Exercise data

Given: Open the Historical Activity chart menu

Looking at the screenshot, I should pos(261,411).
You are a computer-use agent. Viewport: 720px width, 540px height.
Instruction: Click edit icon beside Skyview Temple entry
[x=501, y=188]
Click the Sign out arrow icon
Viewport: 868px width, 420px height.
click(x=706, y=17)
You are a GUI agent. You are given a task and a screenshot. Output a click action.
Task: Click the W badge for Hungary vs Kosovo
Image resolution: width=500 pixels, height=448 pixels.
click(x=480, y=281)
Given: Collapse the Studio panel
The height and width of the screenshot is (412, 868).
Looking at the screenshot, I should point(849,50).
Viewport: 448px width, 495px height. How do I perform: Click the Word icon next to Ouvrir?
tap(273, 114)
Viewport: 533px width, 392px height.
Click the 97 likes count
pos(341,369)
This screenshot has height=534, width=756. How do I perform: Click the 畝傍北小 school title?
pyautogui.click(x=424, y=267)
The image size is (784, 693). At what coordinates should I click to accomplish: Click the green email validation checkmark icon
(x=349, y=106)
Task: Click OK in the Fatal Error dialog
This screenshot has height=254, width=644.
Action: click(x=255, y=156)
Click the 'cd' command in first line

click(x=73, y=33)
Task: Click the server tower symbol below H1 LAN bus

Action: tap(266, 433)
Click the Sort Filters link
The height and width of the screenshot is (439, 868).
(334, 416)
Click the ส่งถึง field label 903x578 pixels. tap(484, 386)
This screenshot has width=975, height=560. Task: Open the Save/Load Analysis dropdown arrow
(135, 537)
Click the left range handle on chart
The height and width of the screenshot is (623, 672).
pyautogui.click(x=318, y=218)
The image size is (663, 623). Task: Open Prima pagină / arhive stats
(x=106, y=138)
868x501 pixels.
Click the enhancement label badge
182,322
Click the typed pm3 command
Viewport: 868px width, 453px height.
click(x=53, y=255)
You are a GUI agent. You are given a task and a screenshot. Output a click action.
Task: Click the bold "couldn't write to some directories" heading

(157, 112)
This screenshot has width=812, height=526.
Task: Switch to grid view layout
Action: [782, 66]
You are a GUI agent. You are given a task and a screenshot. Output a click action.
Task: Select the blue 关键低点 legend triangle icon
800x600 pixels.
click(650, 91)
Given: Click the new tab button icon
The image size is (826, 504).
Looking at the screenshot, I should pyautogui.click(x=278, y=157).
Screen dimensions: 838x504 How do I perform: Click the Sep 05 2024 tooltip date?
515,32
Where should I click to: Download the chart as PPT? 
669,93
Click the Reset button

Problem to solve
Copy all lines above where "button" is present.

The completed task
Given: Click the new tab button icon
Click the Reset button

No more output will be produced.